The Tennessee Immigrants and Refugee Rights Coalition held their Gen 2.0 Youth Summit on April 15, hosting discussions and educational activities about activism and leadership for youth across the state. The event featured speakers from Vanderbilt’s chapters of Students Demand Action and March for Our Lives.
Speeches and workshop sessions
MFOL Judicial Advocacy Associate Brynn Jones, a junior, and MFOL National Organizer Ezri Tyler, a first-year, served as keynote speakers for the event. They discussed their experience organizing the April 3 walkout for gun reform legislation and how young activists have the power to influence legislation.
“Student voices matter because we have unique perspectives,” Jones said. “We have unique mobilizing power because of the communities that we’re involved in and the way that student networks kind of move not just across the community or school, but all states and regions.”
The summit included workshops and a job/internship fair to educate students on how to get involved and make their voices heard in their communities. Layla Ahmed (‘22), TIRRC’s civic engagement coordinator, described the youth summit as a space geared towards bringing together youth of color to teach them how they can participate in civil engagement efforts in Tennessee.
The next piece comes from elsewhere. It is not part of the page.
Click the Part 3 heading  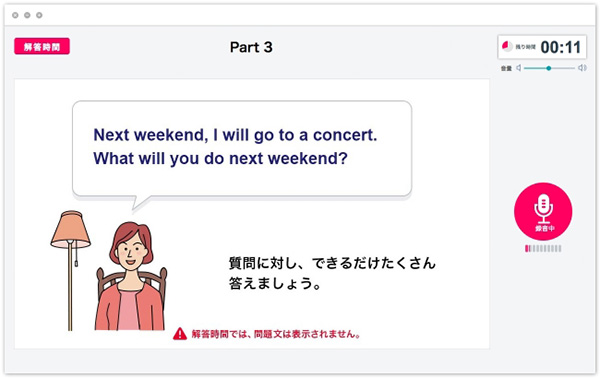251,47
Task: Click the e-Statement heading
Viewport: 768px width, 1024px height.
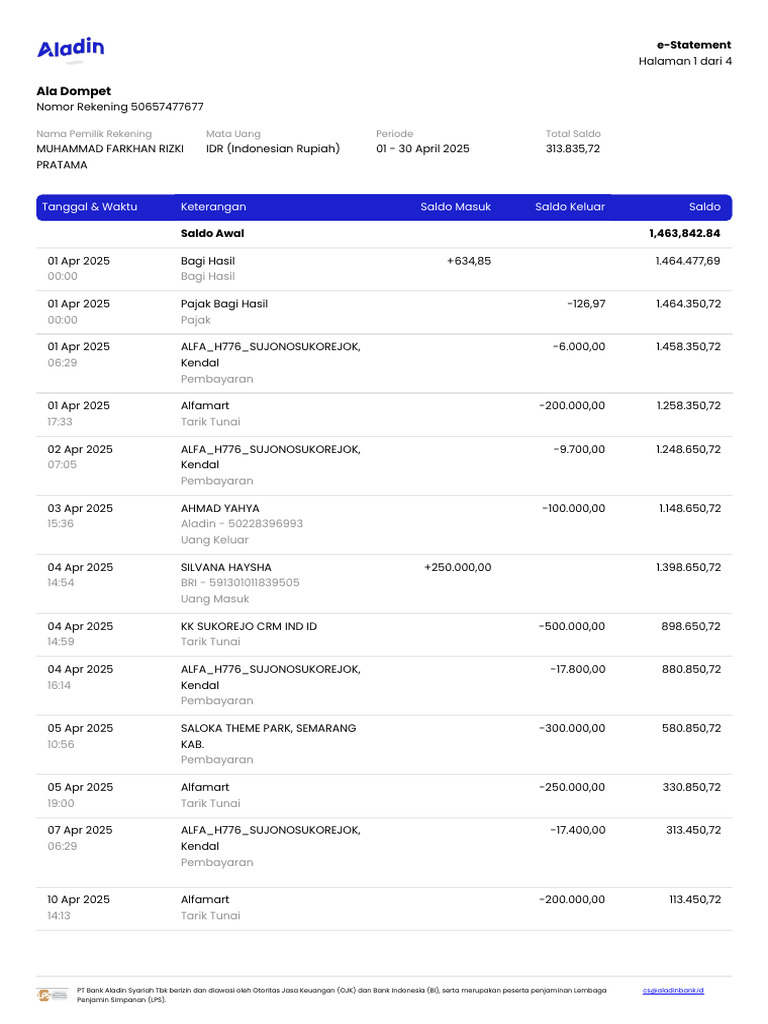Action: (693, 45)
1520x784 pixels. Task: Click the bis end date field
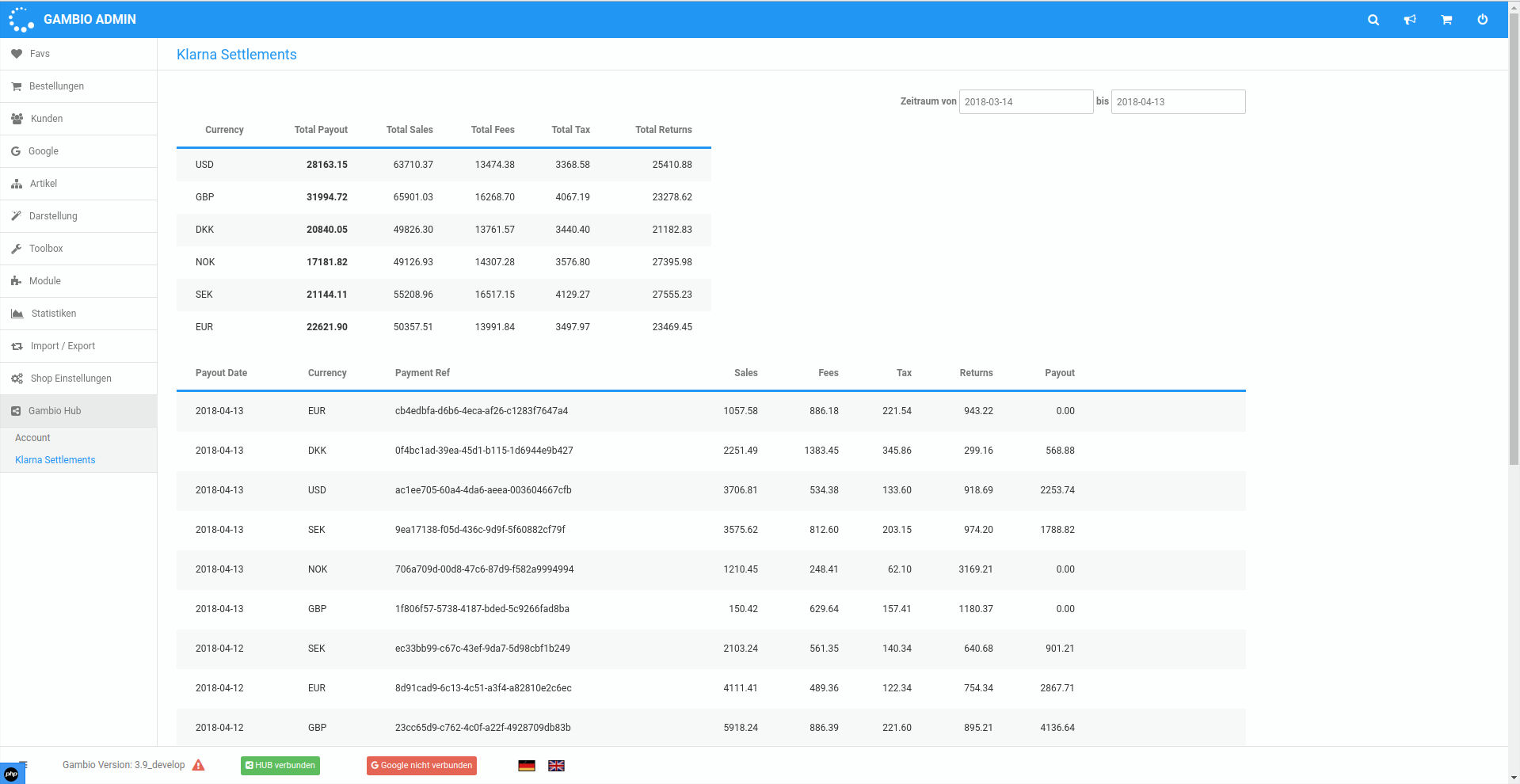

“Tennessee has the lowest voting rate in the country, and that rate is even lower for the Black and brown community,” Layla Ahmed told The Hustler. “We have a lot of communities who have not been encouraged and not been tapped into to participate in their democracy, so that’s what we’re trying to do with the youth summit.”
The summit also featured workshops centered around power-building, community and justice. Sophomore Sawan Ahmed attended one workshop regarding collective action in the face of adversity and another on climate justice. Ahmed said she learned that seemingly different people tend to have similar policy goals.
“You can be a woman and you can be Black, and each aspect of your identity has a different effect on your legislative [goals],” Sawan Ahmed said. “We have to keep in mind that people of color and minorities are [often] here for a common goal.”
Luis Mata, TIRRC policy coordinator and the instructor of the climate justice workshop, stressed the importance of including a conversation around climate when speaking to immigrant and refugee populations.
“Immigrants and refugees are among the people that face the worst impacts of climate [change], from inequitable disaster response to language inaccessibility [and] not being able to access resources because of immigration statuses,” Mata told The Hustler. “We need to make sure we are tying our climate fight to our migrant justice fight.”
Lipscomb sophomore Oliver Orellano, who was involved in the protests, asked Tyler and Jones about their experience and advice in facing lawmaker opposition and condescendence towards youth activists.
“I felt a little bit more reassured. They [lawmakers] want you to feel defeated, and they want you to feel hopeless, like you really are a naive young person who doesn’t know anything,” Orellano said to The Hustler. “But the reality of the matter is, like she [Jones] reiterated, we know more than anybody how all of these issues affect us at the end of the day.”
Reflections on the event
Ibtihal Cheko, a sophomore at Hume-Fogg High School, said that Jones’ and Tyler’s speech helped her realize the impact of her activism, especially after attending the protests.
“I went into it [the protests] thinking nothing was gonna change, but it actually did change a lot. It’s just motivating me to do more,” Cheko told The Hustler.
Cheko also attended the summit’s narrative writing workshop, where she said she learned about the importance of reflection, especially after the Covenant School shooting.
“I’ve been writing a lot through this whole process. Something we learned in the workshop is about reflecting on what’s going on and what’s going on in your mind this week and being able to write about it and to articulate it better,” Cheko said.
Sawan Ahmed said she felt “empowered” after hearing from youth leaders.
“As a college student, I realized I’m kind of living in a Vandy bubble, but there’s a lot of things that are happening that affect people on a day-to-day [basis] that will affect me as soon as I leave college,” Sawan Ahmed said.
Tyler and Jones emphasized the importance of sharing one’s own story as part of their activism.
“The biggest message that we always have is ‘you tell your story.’ And you tell your personal narrative because that is the most powerful tool that you have and that is something that they can’t take away from you because your story is important,” Tyler said.
Jones further explained that through filing amicus briefs in legal cases, individuals can use their personal stories to effect legal change.
“Young people’s lived experiences also are really valid and matter just as much as legal arguments. Trying to help young people become empowered through their stories of pain and their source of survivorship and highlight those two courts that often don’t have to hear,” Jones said.
Jones and Tyler added that the event was a way to build networks with each other, which they said was an important part of social change.
“Coalition starts with your own networks and your own relations, your friends, your family, reaching out to your community. That is what is most powerful,” Jones said.